В широких ноздрях представителя уголовной полиции департамента Кальвадос росли сивые волосы. Темные, чуть раскосые глаза цепко смотрели на собеседников, круглое лицо разрумянилось то ли от выпитой водки, то ли от ругани, впрочем, может быть, инспектор и от рождения был таким краснощеким.
— Что скажешь, дружище Гоно? Тот парашют?
— Тот. — Нгоно согласно кивнул. — Красный, с желтыми нормандскими львами.
— Сам ты красный с желтыми львами! — неожиданно рассердился инспектор. — Из этого еще вовсе не следует, что парашют — тот. Мало ли таких парашютов? Вот отвези его на опознание в этот, как его… в Уистреам.
— В Порт-ан-Бессен, господин инспектор.
— Вот-вот. Отвези! Пусть его там опознают, все оформишь, как надо, составишь протокол. А потом подъедешь в Байе, к антиквару… Ну, ты знаешь.
— К Жану, что ли?
— К нему. — Инспектор Мантину снова недовольно поморщился и, словно ища сочувствия, посмотрел на профессора. — Нет, ну нельзя на недельку в отпуск сходить! Этот чертов Гоно столько карманных краж накопил — к зиме не расхлебать! Поедем в Байе, потрясем этого барыгу Жано. Дьявол! Он же нас знает. Гад, крокодил зубастый… А вы, мадам Катрин, случайно, в Байе не были?

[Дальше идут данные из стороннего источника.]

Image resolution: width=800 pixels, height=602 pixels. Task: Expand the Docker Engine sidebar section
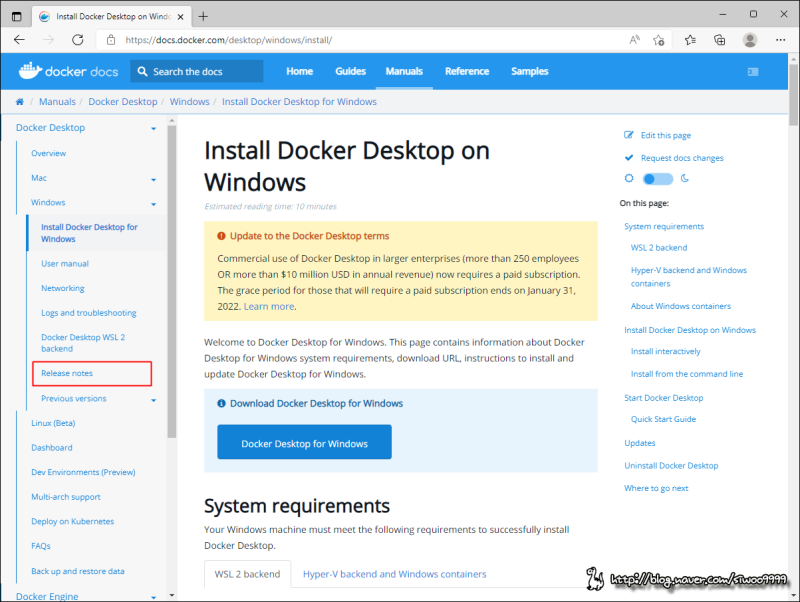click(x=153, y=595)
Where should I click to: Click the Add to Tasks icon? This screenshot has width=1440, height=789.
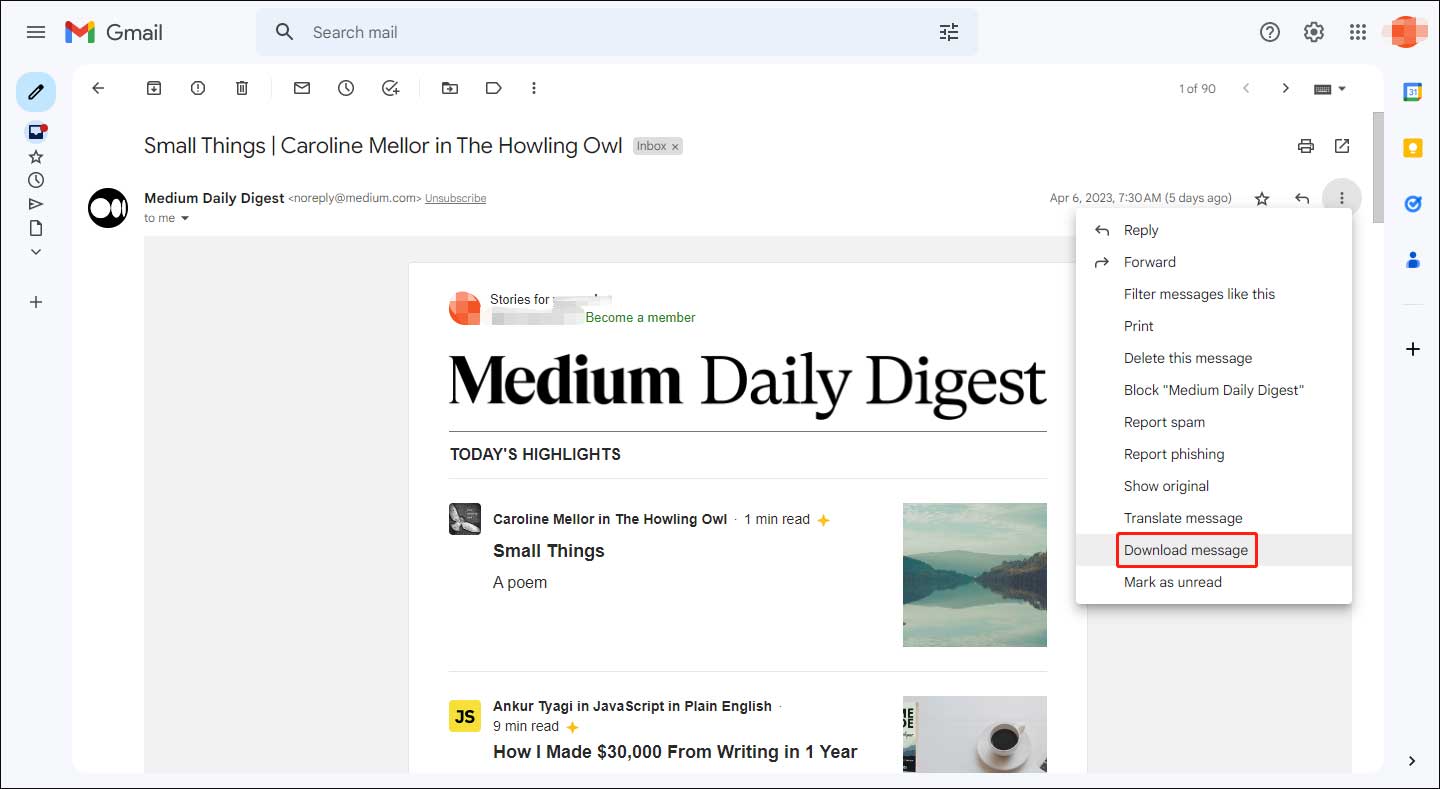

— Случайно, нет! — Катя весело рассмеялась: ей, единственной из присутствующих, нравилось общаться с инспектором.
— Там такой собор, ум-м! — Месье Мантину закатил глаза. — Кафедраль! А еще ковер! Гобелен знаменитый. Черт знает, какой длинный!
— Вышитый королевой Матильдой, — улыбнулась девушка. — Или, точнее, герцогиней. А что, Саша, съездим посмотрим? Мы ведь собирались. Тем более любезнейший месье инспектор нас туда довезет… Ведь довезете, месье?
— О, конечно, конечно! Такая вежливая и мудрая мадам… И очень-очень красивая! Не беспокойтесь, привезем и все покажем. А вы нам с Гоно кое в чем поможете. Так, чуть-чуть. Собственно, вам и делать-то ничего не придется. Просто зайдете в одну лавку да кое-что спросите. Это ведь нетрудно, правда?